◆ EXERCISE: Reproduce each line below without any alteration.

Records drawn from a dataset
..............................
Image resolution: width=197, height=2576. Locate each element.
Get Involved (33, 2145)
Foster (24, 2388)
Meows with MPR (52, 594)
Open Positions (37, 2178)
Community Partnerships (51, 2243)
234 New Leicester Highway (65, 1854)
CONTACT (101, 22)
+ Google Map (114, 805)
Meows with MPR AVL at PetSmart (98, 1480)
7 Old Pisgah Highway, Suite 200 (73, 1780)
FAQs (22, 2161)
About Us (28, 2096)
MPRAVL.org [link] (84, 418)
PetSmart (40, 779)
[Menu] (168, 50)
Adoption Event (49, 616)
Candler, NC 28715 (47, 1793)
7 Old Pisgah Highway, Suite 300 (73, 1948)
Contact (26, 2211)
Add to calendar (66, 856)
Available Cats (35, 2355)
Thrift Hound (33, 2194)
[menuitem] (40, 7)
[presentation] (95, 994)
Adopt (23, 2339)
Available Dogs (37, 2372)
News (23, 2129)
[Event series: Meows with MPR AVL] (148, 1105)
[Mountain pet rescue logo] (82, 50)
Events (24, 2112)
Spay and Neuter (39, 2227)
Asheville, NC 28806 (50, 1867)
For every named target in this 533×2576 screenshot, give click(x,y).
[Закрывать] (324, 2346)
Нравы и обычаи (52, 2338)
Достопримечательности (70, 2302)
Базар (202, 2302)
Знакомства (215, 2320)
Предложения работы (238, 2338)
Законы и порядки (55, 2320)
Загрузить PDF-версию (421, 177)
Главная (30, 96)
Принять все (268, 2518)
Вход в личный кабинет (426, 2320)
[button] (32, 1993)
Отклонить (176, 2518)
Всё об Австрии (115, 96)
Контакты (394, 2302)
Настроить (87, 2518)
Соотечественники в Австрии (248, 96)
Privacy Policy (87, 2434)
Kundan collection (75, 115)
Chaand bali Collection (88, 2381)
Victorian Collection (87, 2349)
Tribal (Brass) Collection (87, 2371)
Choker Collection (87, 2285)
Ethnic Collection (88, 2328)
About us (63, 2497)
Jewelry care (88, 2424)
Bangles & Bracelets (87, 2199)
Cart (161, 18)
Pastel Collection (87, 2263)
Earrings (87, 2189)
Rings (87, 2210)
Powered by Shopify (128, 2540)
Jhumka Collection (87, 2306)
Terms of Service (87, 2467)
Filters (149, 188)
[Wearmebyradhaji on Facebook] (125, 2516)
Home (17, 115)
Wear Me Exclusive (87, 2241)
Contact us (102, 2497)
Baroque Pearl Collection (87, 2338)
..............................
◆ RESPONSE TO THE EXERCISE:
Image resolution: width=197, height=2576. Locate each element.
Get Involved (33, 2145)
Foster (24, 2388)
Meows with MPR (52, 594)
Open Positions (37, 2178)
Community Partnerships (51, 2243)
234 New Leicester Highway (65, 1854)
CONTACT (101, 22)
+ Google Map (114, 805)
Meows with MPR AVL at PetSmart (98, 1480)
7 Old Pisgah Highway, Suite 200 (73, 1780)
FAQs (22, 2161)
About Us (28, 2096)
MPRAVL.org [link] (84, 418)
PetSmart (40, 779)
[Menu] (168, 50)
Adoption Event (49, 616)
Candler, NC 28715 (47, 1793)
7 Old Pisgah Highway, Suite 300 (73, 1948)
Contact (26, 2211)
Add to calendar (66, 856)
Available Cats (35, 2355)
Thrift Hound (33, 2194)
[menuitem] (40, 7)
[presentation] (95, 994)
Adopt (23, 2339)
Available Dogs (37, 2372)
News (23, 2129)
[Event series: Meows with MPR AVL] (148, 1105)
[Mountain pet rescue logo] (82, 50)
Events (24, 2112)
Spay and Neuter (39, 2227)
Asheville, NC 28806 (50, 1867)
For every named target in this 533×2576 screenshot, give click(x,y).
[Закрывать] (324, 2346)
Нравы и обычаи (52, 2338)
Достопримечательности (70, 2302)
Базар (202, 2302)
Знакомства (215, 2320)
Предложения работы (238, 2338)
Законы и порядки (55, 2320)
Загрузить PDF-версию (421, 177)
Главная (30, 96)
Принять все (268, 2518)
Вход в личный кабинет (426, 2320)
[button] (32, 1993)
Отклонить (176, 2518)
Всё об Австрии (115, 96)
Контакты (394, 2302)
Настроить (87, 2518)
Соотечественники в Австрии (248, 96)
Privacy Policy (87, 2434)
Kundan collection (75, 115)
Chaand bali Collection (88, 2381)
Victorian Collection (87, 2349)
Tribal (Brass) Collection (87, 2371)
Choker Collection (87, 2285)
Ethnic Collection (88, 2328)
About us (63, 2497)
Jewelry care (88, 2424)
Bangles & Bracelets (87, 2199)
Cart (161, 18)
Pastel Collection (87, 2263)
Earrings (87, 2189)
Rings (87, 2210)
Powered by Shopify (128, 2540)
Jhumka Collection (87, 2306)
Terms of Service (87, 2467)
Filters (149, 188)
[Wearmebyradhaji on Facebook] (125, 2516)
Home (17, 115)
Wear Me Exclusive (87, 2241)
Contact us (102, 2497)
Baroque Pearl Collection (87, 2338)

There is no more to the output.